Render the stretch from the start of the records through the line containing "tap(372, 503)" as a Markdown table with the columns Row and Line, numbering each line and omitting blank lines.
#####
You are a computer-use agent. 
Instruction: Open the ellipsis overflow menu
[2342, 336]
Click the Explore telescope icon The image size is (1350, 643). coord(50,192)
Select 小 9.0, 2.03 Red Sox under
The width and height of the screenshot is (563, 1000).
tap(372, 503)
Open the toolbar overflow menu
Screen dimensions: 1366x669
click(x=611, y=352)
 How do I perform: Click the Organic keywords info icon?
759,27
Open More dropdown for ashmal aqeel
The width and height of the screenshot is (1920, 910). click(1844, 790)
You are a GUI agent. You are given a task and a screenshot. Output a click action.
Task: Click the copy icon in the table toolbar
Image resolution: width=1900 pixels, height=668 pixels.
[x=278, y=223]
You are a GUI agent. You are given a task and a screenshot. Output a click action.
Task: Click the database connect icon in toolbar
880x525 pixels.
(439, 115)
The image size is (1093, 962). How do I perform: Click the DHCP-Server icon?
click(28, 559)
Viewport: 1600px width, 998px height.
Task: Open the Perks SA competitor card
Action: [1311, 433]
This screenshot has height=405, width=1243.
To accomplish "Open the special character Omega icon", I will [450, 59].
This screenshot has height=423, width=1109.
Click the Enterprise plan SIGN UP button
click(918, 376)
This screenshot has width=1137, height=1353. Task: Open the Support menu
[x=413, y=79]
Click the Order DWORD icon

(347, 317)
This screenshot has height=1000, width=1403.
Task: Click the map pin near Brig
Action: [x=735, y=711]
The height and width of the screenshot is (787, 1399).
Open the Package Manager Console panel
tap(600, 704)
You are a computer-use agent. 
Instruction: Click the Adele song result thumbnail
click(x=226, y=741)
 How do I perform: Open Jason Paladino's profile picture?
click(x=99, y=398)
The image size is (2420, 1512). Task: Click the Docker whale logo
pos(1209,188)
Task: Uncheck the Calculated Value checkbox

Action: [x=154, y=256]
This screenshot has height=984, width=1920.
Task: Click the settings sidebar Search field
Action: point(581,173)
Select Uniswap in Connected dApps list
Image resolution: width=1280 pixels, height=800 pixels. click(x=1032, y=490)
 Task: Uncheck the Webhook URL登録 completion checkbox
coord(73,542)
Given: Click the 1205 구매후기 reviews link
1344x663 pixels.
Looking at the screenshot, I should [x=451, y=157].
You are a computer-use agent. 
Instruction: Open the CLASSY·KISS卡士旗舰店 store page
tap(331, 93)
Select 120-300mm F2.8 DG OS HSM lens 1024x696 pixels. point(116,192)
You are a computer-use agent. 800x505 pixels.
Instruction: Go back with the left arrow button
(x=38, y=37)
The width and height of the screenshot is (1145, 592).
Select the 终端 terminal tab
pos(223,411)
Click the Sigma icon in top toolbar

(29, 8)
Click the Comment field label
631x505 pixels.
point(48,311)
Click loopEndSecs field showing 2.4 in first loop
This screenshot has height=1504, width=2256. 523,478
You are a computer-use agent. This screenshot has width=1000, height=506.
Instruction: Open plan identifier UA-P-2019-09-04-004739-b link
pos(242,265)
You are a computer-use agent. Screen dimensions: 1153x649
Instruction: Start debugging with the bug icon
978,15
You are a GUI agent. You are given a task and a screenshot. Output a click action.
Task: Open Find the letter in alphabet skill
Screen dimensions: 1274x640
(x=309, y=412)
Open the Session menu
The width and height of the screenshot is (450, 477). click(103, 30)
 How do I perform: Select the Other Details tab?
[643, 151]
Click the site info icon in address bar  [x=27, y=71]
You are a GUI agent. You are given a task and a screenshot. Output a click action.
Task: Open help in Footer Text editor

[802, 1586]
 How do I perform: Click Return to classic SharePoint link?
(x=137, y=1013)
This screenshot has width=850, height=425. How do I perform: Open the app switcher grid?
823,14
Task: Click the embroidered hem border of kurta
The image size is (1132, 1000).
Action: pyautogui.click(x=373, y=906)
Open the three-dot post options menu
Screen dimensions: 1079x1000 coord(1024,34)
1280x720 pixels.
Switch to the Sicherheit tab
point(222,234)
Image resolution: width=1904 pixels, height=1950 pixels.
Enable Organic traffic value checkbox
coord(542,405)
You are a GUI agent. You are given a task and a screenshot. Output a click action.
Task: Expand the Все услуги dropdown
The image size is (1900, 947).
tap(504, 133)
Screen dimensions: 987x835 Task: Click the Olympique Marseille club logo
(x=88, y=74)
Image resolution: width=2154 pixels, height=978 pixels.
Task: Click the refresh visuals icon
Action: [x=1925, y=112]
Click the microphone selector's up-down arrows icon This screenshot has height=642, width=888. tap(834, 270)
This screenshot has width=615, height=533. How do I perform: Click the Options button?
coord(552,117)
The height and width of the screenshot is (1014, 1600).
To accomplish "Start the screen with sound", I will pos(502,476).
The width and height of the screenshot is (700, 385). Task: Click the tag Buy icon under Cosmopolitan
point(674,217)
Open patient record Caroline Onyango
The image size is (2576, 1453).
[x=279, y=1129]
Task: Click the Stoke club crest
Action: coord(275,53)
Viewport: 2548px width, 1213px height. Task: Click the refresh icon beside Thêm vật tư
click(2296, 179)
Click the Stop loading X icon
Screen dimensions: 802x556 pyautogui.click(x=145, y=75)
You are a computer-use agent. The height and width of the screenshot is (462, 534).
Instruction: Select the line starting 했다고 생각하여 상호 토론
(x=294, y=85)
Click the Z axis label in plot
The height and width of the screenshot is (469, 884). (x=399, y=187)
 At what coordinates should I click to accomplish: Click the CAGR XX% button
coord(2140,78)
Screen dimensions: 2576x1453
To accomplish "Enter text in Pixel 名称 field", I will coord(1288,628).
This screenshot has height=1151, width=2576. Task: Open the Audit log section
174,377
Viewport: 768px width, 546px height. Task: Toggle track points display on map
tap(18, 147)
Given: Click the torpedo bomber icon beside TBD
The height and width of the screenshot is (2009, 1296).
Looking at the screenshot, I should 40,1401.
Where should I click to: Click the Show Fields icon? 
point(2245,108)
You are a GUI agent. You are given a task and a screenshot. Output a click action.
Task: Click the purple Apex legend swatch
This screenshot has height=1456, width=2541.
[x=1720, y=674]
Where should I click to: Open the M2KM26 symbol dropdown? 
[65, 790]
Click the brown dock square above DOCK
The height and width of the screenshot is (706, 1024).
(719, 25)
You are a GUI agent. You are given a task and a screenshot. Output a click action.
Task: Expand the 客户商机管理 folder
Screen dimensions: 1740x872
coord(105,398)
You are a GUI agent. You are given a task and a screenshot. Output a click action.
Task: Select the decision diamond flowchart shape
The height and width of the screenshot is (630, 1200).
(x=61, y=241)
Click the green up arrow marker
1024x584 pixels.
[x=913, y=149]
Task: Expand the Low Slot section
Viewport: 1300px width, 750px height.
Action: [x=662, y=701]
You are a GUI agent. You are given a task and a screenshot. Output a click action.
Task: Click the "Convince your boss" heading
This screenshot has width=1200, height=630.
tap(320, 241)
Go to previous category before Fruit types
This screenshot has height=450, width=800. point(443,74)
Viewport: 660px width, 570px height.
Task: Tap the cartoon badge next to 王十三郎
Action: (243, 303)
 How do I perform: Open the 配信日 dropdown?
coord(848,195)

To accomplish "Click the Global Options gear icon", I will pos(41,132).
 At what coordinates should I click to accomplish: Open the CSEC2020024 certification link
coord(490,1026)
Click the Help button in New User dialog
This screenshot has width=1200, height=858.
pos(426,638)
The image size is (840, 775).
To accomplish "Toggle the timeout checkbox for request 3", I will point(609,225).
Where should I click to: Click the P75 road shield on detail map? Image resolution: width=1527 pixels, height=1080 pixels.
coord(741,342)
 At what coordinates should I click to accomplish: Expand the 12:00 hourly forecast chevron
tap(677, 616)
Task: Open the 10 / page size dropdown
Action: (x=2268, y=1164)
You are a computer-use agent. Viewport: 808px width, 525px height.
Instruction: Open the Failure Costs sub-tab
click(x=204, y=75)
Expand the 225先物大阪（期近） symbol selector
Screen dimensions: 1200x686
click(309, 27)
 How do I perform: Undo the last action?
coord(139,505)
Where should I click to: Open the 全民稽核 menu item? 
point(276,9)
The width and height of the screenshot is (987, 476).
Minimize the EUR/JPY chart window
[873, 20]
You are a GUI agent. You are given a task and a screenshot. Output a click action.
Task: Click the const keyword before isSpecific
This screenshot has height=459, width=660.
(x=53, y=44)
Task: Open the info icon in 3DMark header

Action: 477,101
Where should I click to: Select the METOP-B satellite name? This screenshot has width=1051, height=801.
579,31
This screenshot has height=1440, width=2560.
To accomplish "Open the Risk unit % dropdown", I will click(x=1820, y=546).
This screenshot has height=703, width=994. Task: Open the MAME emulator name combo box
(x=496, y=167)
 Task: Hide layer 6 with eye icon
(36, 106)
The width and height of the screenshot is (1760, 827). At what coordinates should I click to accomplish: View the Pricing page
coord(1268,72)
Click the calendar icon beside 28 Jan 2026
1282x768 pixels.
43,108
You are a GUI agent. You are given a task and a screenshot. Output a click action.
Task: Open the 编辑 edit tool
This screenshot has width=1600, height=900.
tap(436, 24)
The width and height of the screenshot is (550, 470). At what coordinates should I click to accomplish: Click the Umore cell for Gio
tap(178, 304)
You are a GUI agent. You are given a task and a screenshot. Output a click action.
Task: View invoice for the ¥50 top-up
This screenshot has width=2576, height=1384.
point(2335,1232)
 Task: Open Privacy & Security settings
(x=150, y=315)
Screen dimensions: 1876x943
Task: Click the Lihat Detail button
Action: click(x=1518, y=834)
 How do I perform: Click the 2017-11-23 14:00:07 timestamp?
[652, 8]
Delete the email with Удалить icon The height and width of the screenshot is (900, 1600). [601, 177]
#####
Result for this exercise:
| Row | Line |
|---|---|
| 1 | You are a computer-use agent.  |
| 2 | Instruction: Open the ellipsis overflow menu |
| 3 | [2342, 336] |
| 4 | Click the Explore telescope icon The image size is (1350, 643). coord(50,192) |
| 5 | Select 小 9.0, 2.03 Red Sox under |
| 6 | The width and height of the screenshot is (563, 1000). |
| 7 | tap(372, 503) |